Mengelola emosi : Mengelola emosi berarti menangani perasaan agar perasaan dapat terungkap dengan tepat, hal ini merupakan kecakapan yang sangat bergantung pada kesadaran diri. Emosi dikatakan berhasil dikelola apabila : mampu menghibur diri ketika ditimpa kesedihan, dapat melepas kecemasan, kemurungan atau ketersinggungan dan bangkit kembali dengan cepat dari semua itu. Sebaliknya orang yang buruk kemampuannya dalam mengelola emosi akan terus menerus bertarung melawan perasaan murung atau melarikan diri pada hal-hal negatif yang merugikan dirinya sendiri.
Memotivasi diri
Kemampuan seseorang memotivasi diri dapat ditelusuri melalui hal-hal sebagai berikut : a) cara mengendalikan dorongan hati; b) derajat kecemasan yang berpengaruh terhadap unjuk kerja seseorang; c) kekuatan berfikir positif; d) optimisme; dan e) keadaan flow (mengikuti aliran), yaitu keadaan ketika perhatian seseorang sepenuhnya tercurah ke dalam apa yang sedang terjadi, pekerjaannya hanya terfokus pada satu objek. Dengan kemampuan memotivasi diri yang dimilikinya maka seseorang akan cenderung memiliki pandangan yang positif dalam menilai segala sesuatu yang terjadi dalam dirinya.Mengenali emosi orang lain
Empati atau mengenal emosi orang lain dibangun berdasarkan pada kesadaran diri.

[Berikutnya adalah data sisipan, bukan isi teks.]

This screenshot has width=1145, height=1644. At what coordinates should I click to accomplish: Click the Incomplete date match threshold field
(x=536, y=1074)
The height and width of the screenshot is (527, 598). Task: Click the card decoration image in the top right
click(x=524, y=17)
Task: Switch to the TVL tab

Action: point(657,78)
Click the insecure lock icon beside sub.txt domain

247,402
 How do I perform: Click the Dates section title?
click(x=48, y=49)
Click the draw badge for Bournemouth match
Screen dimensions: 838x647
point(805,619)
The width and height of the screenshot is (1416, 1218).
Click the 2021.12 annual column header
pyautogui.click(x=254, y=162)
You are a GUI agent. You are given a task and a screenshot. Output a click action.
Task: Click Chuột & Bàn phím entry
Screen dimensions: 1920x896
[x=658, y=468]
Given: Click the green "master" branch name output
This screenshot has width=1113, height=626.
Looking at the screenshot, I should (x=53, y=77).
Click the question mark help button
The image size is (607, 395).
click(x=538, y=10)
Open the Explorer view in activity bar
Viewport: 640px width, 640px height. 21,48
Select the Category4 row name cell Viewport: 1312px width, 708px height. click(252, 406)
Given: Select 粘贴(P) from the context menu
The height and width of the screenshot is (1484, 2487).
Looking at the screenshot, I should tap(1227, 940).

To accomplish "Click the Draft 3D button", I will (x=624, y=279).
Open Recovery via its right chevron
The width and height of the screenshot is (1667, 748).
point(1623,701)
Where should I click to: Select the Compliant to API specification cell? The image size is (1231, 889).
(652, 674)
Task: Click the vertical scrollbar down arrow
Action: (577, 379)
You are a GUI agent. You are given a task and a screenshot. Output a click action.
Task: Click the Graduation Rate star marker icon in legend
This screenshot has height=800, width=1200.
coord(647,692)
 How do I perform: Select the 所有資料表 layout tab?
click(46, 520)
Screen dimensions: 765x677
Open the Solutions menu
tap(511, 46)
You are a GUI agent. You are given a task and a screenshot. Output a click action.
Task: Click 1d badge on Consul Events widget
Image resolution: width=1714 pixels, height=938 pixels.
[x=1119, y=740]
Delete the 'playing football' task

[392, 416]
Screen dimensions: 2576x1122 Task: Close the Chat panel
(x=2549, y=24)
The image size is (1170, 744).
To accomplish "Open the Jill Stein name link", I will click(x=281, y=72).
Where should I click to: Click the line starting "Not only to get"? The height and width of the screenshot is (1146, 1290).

Jika seseorang terbuka pada emosi sendiri, maka dapat dipastikan bahwa ia akan terampil membaca perasaan orang lain. Sebaliknya orang yang tidak mampu menyesuaikan diri dengan emosinya sendiri dapat dipastikan tidak akan mampu menghormati perasaan orang lain.
Membina hubungan dengan orang lain
Seni dalam membina hubungan dengan orang lain merupakan keterampilan sosial yang mendukung keberhasilan dalam pergaulan dengan orang lain. Tanpa memiliki keterampilan seseorang akan mengalami kesulitan dalam pergaulan sosial. Sesungguhnya karena tidak dimilikinya keterampilan-keterampilan semacam inilah yang menyebabkan seseroang seringkali dianggap angkuh, mengganggu atau tidak berperasaan.Dengan memahami komponen-komponen emosional tersebut diatas, diharapkan para remaja dapat menyalurkan emosinya secara proporsional dan efektif. Dengan demikian energi yang dimiliki akan tersalurkan secara baik sehingga mengurangi hal-hal negatif yang dapat merugikan masa depan remaja dan bangsa ini.